**The records:**
[Start of section]

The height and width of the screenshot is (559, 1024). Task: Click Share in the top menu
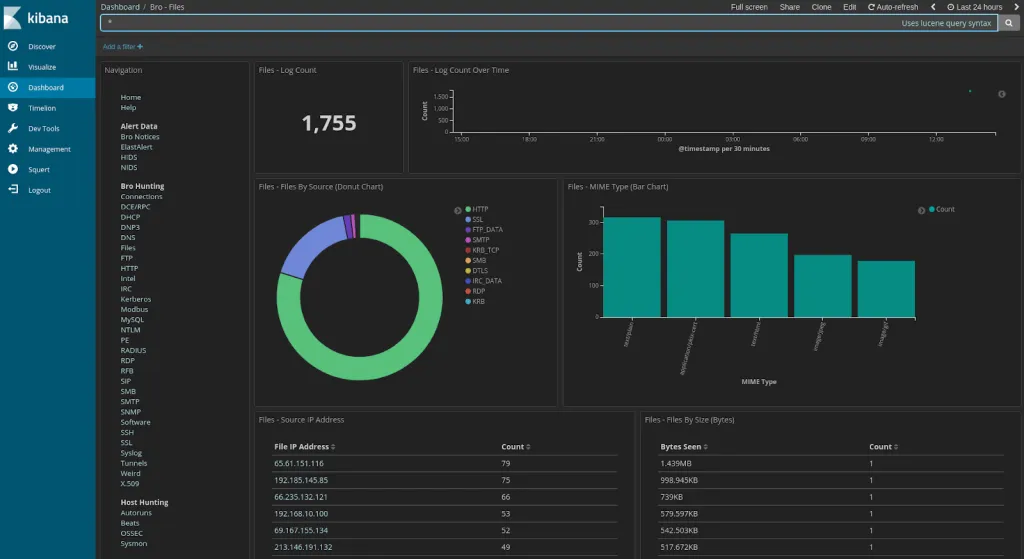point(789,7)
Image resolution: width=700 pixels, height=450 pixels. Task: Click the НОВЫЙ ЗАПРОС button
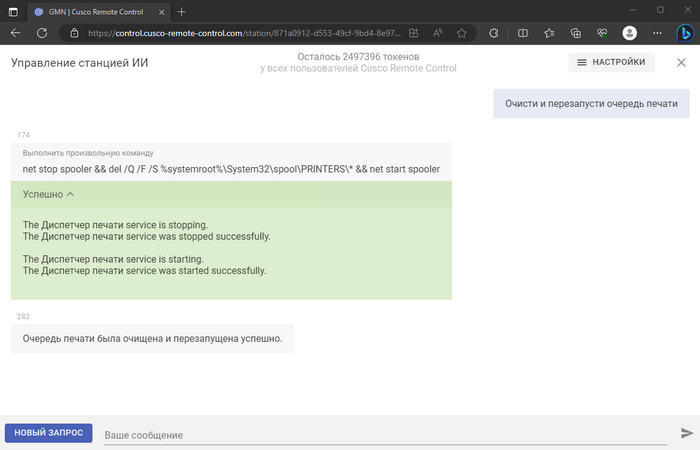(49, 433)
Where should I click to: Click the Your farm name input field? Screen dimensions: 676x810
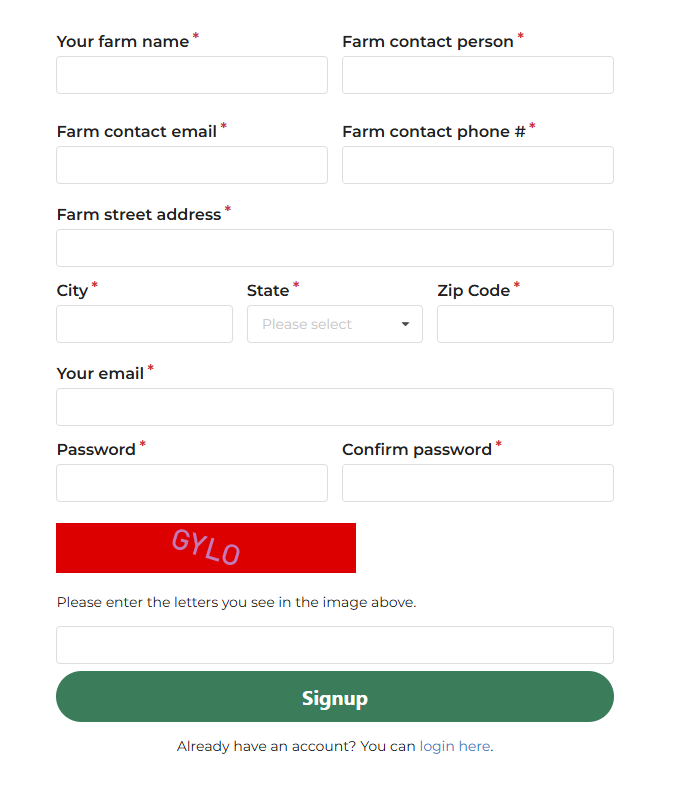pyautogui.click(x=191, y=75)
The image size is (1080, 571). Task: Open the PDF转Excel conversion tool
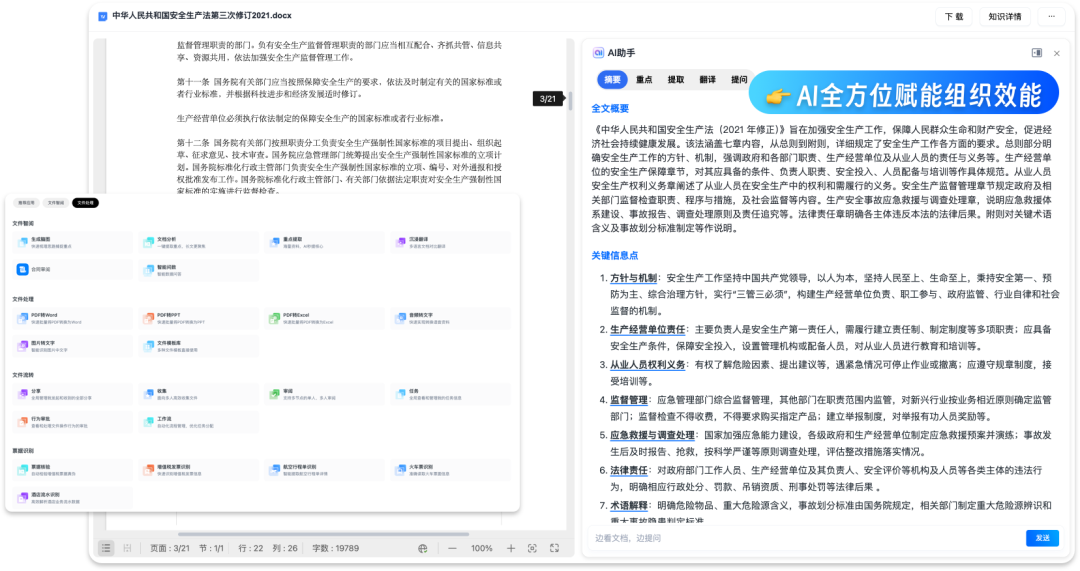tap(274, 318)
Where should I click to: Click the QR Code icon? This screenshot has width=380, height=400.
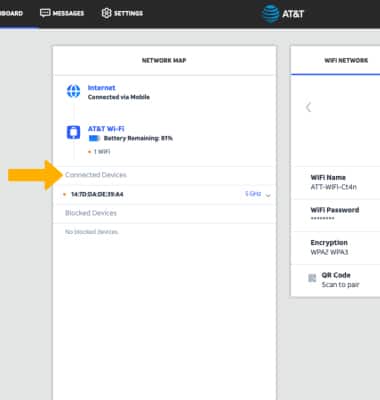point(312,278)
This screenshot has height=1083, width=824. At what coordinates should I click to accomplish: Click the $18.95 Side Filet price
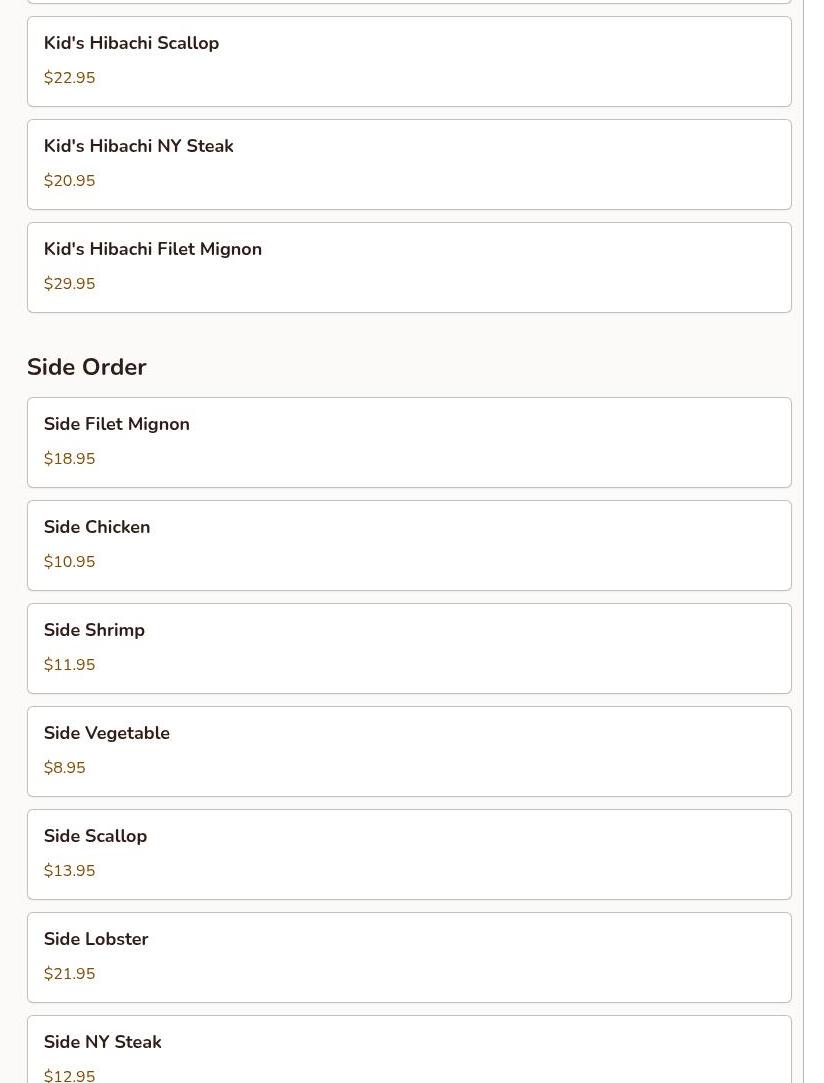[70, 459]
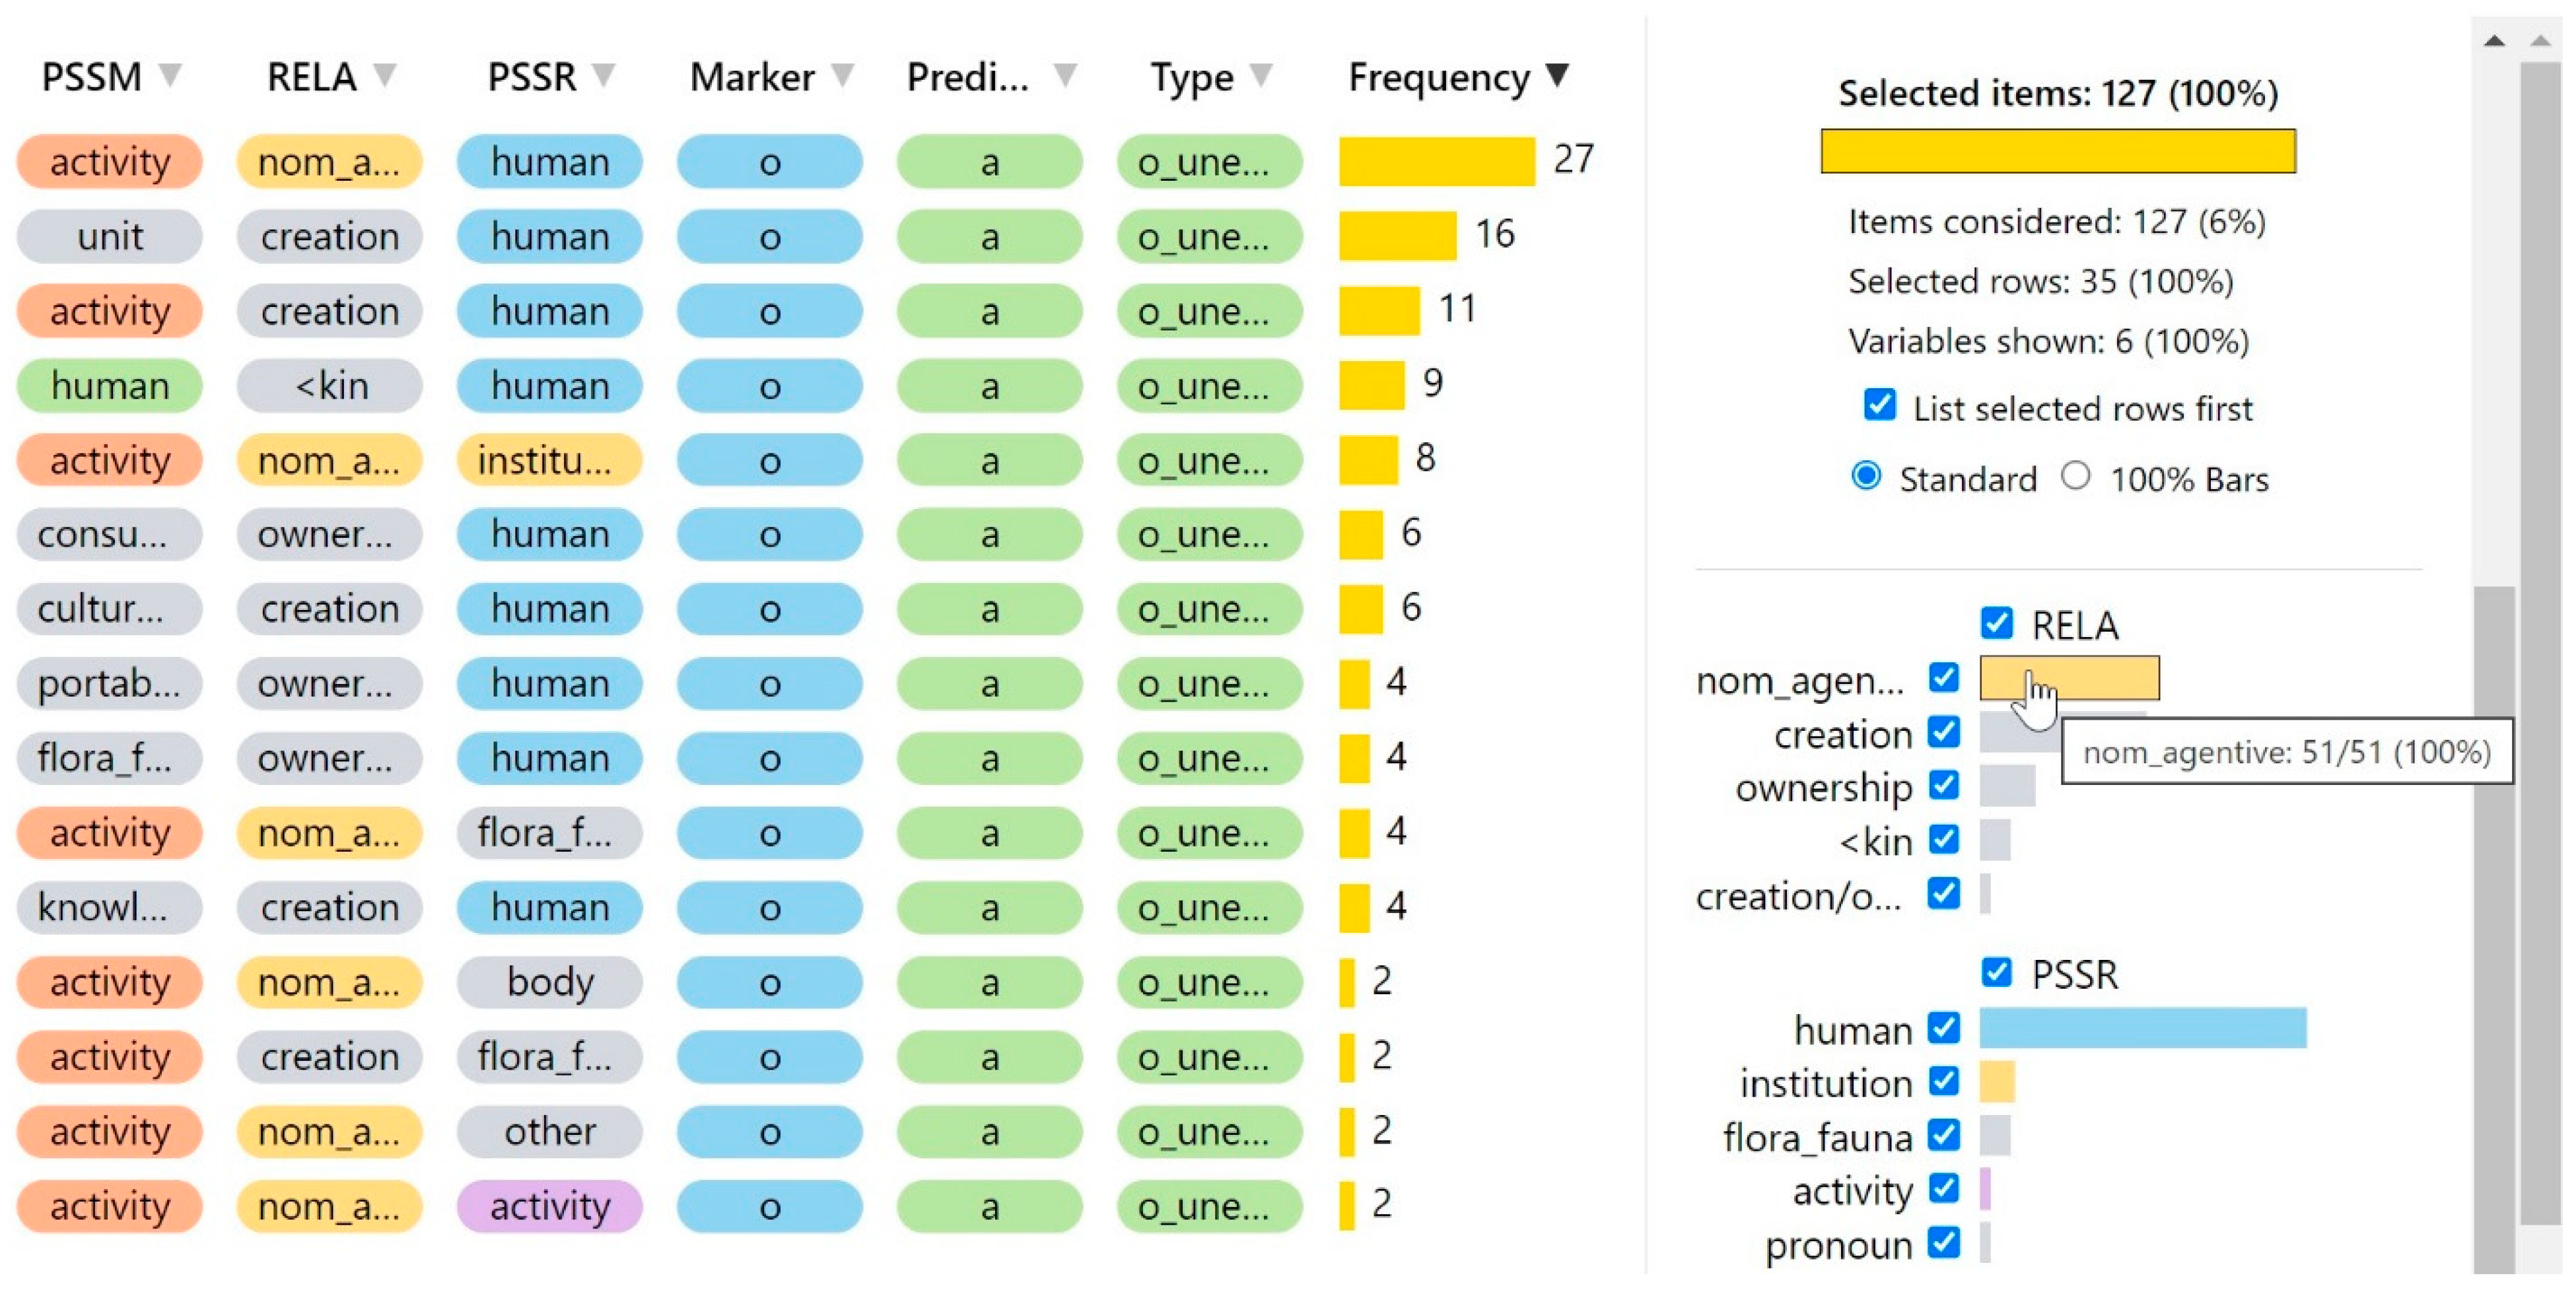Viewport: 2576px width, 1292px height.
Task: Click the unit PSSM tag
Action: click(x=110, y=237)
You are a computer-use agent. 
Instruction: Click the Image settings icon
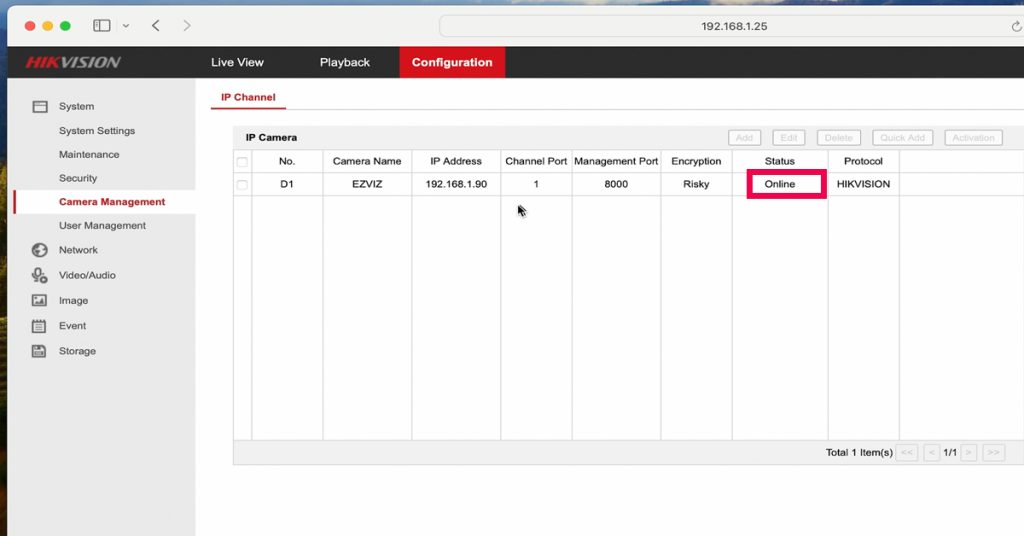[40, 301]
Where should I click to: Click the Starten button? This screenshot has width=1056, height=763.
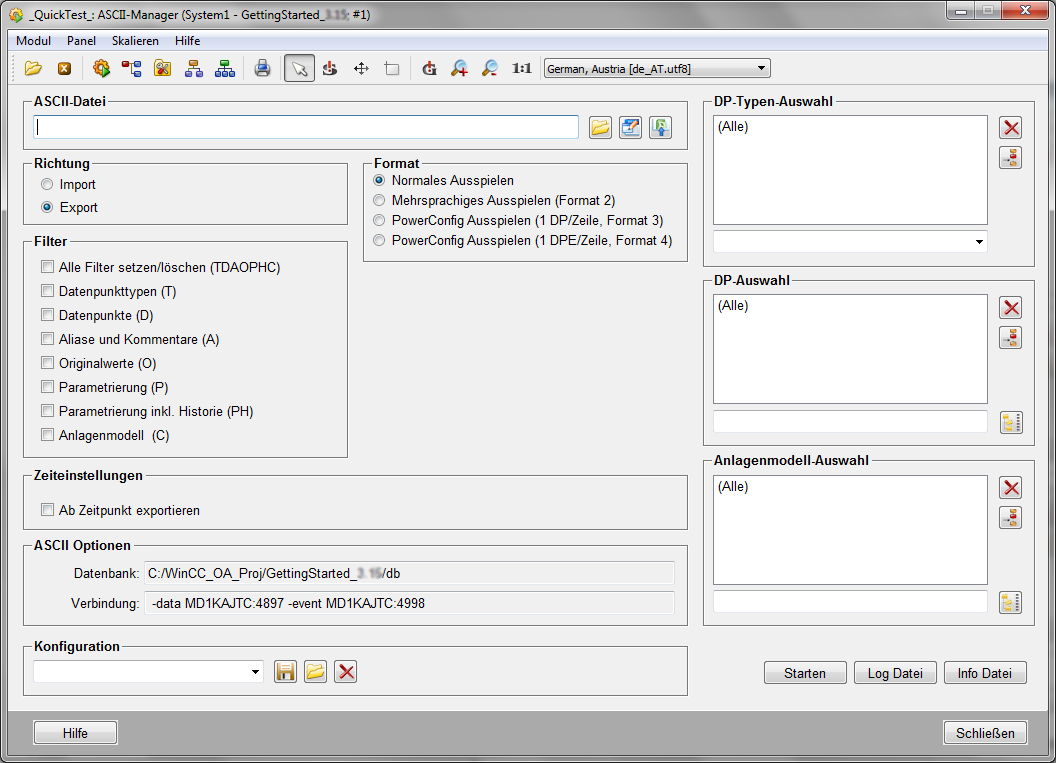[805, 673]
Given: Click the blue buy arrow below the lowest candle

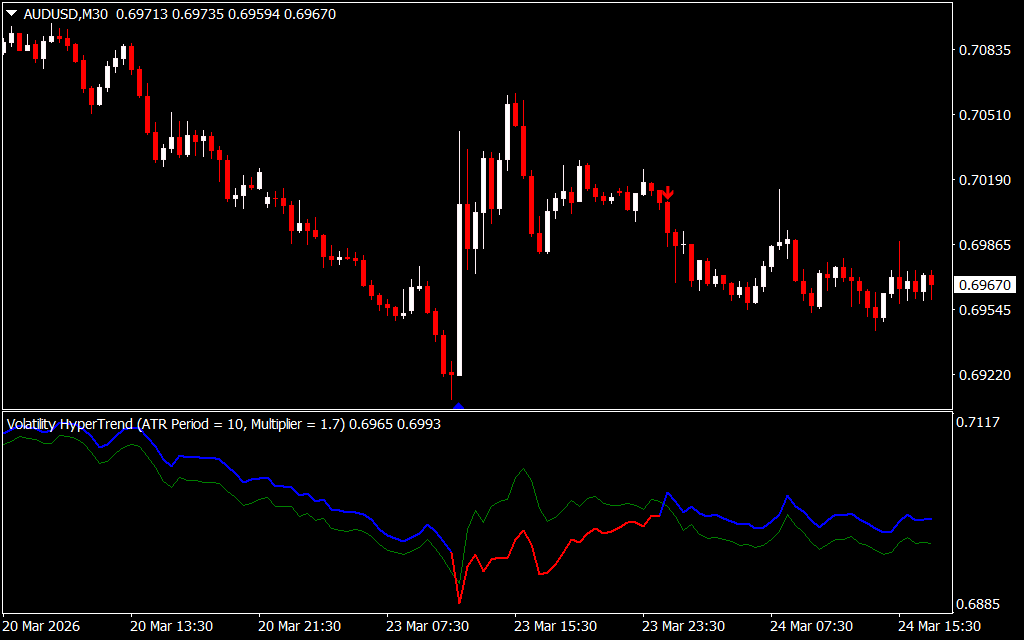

[End of section]

**Work required:**
Leaving every picture out, repeat each line of the material exactly.

**Written answer:**
The height and width of the screenshot is (559, 1024). Task: Click Share in the top menu
point(789,7)
Image resolution: width=700 pixels, height=450 pixels. Task: Click the НОВЫЙ ЗАПРОС button
(49, 433)
Where should I click to: Click the Your farm name input field? Screen dimensions: 676x810
pyautogui.click(x=191, y=75)
The image size is (1080, 571). Task: Open the PDF转Excel conversion tool
tap(274, 318)
Where should I click to: Click the QR Code icon? This screenshot has width=380, height=400.
point(312,278)
This screenshot has height=1083, width=824. At what coordinates should I click to accomplish: Click the $18.95 Side Filet price
[70, 459]
Viewport: 2576px width, 1292px height.
Task: Click the unit PSSM tag
Action: click(x=110, y=237)
You are a computer-use agent. 
Instruction: Click the Image settings icon
[40, 301]
Where should I click to: Click the Starten button? This screenshot has width=1056, height=763.
[805, 673]
Given: Click the blue buy arrow below the lowest candle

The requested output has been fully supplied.